Episodes

  • Why Advertising History Matters -- Patterns That Never Die
    Jan 17 2026

    That Instagram ad you saw this morning? It's using persuasion tactics from 1895. The ad before your YouTube video? That emotional storytelling structure was perfected in the 1930s. In this inaugural episode of Brand Strategy & Advertising, cultural historian and author Bob Batchelor, PhD reveals why advertising doesn't really change—only the medium does—and why understanding 125 years of advertising history gives you a strategic superpower most people lack.

    Discover the three major forces that made advertising the heart of consumer capitalism between 1930-1975: how consumption became identity, how every new technology gets weaponized for selling, and how advertising became art. Learn about Mary Wells Lawrence's revolutionary Braniff Airlines "Air Strip" campaign, Eisenhower's Cold War propaganda using American consumerism as a weapon, and why Coca-Cola's 1971 "I'd Like to Buy the World a Coke" wasn't just a commercial—it was cultural storytelling at its finest.

    Batchelor introduces a practical three-question framework for analyzing any advertisement:

    • What's the underlying strategy?
    • What's the historical precedent?
    • How has it adapted to current culture?

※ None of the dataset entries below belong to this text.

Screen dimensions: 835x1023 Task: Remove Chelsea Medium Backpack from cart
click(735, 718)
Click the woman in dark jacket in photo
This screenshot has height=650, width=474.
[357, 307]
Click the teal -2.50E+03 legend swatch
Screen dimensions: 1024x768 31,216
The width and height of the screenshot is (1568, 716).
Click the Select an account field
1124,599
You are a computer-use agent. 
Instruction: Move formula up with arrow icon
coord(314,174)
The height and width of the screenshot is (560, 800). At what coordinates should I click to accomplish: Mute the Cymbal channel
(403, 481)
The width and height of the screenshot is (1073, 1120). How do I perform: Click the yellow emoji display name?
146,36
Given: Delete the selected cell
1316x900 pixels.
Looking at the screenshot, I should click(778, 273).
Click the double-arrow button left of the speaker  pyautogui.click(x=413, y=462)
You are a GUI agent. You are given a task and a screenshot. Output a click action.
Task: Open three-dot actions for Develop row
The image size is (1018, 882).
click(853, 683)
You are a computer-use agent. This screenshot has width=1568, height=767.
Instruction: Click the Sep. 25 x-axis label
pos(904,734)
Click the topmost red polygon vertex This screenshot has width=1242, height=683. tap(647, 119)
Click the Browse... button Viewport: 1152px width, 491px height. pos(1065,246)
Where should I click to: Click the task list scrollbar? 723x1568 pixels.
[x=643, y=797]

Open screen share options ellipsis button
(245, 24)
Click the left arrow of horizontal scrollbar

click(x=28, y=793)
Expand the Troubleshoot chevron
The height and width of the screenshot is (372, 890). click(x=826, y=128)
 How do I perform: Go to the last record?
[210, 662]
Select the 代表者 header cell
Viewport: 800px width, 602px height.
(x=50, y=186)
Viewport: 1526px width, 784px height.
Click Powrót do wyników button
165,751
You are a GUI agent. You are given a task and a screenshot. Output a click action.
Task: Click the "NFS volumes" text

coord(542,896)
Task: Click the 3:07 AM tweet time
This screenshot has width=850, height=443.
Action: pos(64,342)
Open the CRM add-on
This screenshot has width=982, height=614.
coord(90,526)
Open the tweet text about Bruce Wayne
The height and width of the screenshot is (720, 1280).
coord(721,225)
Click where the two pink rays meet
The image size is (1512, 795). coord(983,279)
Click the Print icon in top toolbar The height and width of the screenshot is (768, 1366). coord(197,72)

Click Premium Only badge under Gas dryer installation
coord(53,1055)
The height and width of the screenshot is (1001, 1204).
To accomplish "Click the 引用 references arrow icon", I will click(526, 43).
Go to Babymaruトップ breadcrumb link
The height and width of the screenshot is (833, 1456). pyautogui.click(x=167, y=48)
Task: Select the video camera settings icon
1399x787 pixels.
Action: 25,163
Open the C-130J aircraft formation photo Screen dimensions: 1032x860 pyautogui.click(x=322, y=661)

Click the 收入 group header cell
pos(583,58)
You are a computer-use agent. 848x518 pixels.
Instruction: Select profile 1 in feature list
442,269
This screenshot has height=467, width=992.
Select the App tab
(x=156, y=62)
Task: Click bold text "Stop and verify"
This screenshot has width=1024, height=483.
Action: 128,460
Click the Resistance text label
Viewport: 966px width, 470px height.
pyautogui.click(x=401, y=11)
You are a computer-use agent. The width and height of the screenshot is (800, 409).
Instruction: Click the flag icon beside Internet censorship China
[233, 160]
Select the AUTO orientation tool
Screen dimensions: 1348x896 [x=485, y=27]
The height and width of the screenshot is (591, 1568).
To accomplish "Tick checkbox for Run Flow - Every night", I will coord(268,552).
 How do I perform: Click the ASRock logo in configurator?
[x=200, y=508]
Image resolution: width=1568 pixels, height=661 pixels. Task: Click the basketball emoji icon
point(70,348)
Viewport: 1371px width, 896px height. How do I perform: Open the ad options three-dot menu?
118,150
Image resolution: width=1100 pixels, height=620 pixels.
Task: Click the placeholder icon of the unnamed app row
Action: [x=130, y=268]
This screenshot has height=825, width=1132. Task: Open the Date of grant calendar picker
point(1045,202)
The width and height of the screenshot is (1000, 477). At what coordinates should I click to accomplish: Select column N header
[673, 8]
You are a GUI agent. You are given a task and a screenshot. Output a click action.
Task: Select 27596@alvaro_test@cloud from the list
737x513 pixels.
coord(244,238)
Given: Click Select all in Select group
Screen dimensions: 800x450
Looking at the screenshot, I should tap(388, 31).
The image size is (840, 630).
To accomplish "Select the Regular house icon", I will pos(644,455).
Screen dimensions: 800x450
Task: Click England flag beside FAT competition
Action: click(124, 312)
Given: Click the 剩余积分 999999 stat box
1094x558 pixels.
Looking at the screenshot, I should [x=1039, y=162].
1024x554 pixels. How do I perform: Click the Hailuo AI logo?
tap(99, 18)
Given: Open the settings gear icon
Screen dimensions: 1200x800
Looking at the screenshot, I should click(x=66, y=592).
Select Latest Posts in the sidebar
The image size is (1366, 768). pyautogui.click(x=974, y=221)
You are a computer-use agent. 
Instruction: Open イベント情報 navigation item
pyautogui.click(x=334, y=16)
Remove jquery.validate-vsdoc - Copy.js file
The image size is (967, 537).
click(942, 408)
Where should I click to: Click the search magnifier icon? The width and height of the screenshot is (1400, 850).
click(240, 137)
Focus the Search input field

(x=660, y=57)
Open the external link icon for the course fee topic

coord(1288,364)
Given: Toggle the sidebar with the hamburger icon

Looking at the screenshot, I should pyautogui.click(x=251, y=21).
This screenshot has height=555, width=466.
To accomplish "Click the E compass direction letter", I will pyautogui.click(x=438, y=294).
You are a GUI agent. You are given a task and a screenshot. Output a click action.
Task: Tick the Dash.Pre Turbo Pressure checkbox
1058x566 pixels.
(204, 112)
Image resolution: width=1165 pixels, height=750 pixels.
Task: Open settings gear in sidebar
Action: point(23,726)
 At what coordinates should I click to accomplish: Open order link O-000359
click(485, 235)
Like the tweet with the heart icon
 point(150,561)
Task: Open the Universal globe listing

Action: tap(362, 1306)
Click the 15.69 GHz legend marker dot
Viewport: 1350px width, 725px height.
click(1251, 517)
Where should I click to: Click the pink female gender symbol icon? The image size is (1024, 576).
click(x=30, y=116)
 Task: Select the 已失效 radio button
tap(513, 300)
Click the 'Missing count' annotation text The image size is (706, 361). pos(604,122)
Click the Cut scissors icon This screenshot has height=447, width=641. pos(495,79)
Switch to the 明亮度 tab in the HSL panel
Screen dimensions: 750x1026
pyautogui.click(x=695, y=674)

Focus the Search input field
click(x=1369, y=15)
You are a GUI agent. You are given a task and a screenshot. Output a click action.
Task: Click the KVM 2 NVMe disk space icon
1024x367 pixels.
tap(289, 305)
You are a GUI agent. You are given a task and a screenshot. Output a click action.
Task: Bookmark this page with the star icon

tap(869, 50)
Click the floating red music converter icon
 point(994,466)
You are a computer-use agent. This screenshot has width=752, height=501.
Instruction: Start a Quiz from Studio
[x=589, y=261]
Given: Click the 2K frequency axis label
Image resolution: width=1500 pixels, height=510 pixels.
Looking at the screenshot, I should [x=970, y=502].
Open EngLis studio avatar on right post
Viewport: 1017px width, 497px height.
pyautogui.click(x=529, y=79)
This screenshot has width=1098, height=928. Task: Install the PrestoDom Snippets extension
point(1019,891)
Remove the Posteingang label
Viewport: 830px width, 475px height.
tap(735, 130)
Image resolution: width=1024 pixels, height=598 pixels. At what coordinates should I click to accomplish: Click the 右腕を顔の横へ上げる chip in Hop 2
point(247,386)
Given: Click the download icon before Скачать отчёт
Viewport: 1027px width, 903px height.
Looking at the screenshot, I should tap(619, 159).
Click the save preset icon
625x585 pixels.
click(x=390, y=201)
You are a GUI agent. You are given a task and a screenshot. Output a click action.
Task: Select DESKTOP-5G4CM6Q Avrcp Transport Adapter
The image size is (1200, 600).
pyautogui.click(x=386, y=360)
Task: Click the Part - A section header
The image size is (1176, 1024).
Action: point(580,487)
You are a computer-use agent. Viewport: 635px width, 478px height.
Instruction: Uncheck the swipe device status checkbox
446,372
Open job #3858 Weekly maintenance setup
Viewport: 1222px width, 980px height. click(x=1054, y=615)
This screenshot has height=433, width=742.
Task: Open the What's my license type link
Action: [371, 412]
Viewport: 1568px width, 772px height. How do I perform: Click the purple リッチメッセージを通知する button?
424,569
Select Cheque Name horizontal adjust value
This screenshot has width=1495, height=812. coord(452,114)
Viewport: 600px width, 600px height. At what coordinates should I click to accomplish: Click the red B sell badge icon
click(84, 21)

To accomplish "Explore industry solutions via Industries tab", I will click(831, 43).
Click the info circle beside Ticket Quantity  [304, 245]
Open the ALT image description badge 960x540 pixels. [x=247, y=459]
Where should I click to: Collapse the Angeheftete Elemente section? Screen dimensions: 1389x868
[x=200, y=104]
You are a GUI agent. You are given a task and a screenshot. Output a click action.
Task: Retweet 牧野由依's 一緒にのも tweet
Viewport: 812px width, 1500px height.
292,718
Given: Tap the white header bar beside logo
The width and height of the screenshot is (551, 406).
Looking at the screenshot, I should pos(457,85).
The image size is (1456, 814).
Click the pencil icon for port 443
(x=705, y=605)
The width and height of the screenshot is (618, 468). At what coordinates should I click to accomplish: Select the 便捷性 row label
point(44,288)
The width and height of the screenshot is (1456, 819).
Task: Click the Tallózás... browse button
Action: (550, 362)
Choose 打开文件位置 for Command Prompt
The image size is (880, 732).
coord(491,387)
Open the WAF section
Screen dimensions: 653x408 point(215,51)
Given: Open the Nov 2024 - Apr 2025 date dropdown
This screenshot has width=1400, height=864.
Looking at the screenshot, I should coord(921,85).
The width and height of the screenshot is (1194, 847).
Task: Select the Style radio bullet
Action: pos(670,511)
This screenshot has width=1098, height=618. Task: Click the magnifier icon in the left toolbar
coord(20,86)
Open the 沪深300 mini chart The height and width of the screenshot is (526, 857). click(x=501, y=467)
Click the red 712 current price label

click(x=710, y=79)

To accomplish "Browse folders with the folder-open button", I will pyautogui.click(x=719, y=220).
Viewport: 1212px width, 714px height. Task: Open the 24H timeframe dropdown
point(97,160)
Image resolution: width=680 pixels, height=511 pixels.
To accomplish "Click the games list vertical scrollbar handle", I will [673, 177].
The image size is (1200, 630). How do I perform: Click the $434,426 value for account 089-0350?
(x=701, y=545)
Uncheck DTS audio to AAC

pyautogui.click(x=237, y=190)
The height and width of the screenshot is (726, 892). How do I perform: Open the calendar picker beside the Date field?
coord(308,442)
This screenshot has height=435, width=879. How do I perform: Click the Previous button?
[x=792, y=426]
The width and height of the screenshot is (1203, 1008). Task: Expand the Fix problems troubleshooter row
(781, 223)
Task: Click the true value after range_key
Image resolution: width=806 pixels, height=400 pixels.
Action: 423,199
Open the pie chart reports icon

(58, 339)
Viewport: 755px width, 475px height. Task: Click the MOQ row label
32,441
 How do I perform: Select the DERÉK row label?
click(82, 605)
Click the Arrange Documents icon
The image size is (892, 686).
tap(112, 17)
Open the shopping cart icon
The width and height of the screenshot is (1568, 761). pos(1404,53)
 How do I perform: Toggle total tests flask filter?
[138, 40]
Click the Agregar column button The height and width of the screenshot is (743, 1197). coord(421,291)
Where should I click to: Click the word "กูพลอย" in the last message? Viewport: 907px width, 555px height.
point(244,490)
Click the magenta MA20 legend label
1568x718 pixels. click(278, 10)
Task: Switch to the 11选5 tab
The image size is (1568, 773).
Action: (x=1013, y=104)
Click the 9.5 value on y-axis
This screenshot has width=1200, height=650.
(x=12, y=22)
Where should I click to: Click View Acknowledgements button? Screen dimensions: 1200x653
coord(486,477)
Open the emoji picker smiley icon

    You'll learn why influencer marketing is just 1920s celebrity endorsements repackaged, why "storytelling in advertising" isn't new (hello, 1930s soap operas), and why pattern recognition separates strategists from people who just react to trends.

    This episode explores uncomfortable truths about manipulation and desire-creation while building the critical thinking skills that make you valuable in an AI-saturated world. Technical skills become commoditized, but human judgment—the ability to recognize patterns across time and predict what works based on cultural context—remains irreplaceable.

    ABOUT YOUR HOST: BOB BATCHELOR

    Bob Batchelor is a cultural historian and Assistant Professor in the Department of Communication, Media, & Culture at Coastal Carolina University. He's the author of 16 books exploring American culture, celebrity, and branding, including acclaimed biographies of Stan Lee, John Updike, Bob Dylan, and bootleg kind of Prohibition George Remus. He recently wrote Roadhouse Blues: Morrison, the Doors, and the Death Days of the Sixties, which won the 2023 Independent Book Award for Music.

    With Keith Booker, Bob wrote Mad Men: A Cultural History, a critically-acclaimed history of the television show using the ad industry as a lens for understanding American Culture. Bob is also the co-editor of the three-volume anthology We Are What We Sell: How Advertising Shapes American Life...And Always Has (Praeger, 2014), which serves as the foundation for this podcast. His work has been translated into twelve languages and featured in The New York Times, Los Angeles Times, BBC, NPR, PBS NewsHour, and the National Geographic Channel. Bob has been quoted in thousands of publications reaching billions of readers worldwide. He holds a Ph.D. in English from the University of South Florida.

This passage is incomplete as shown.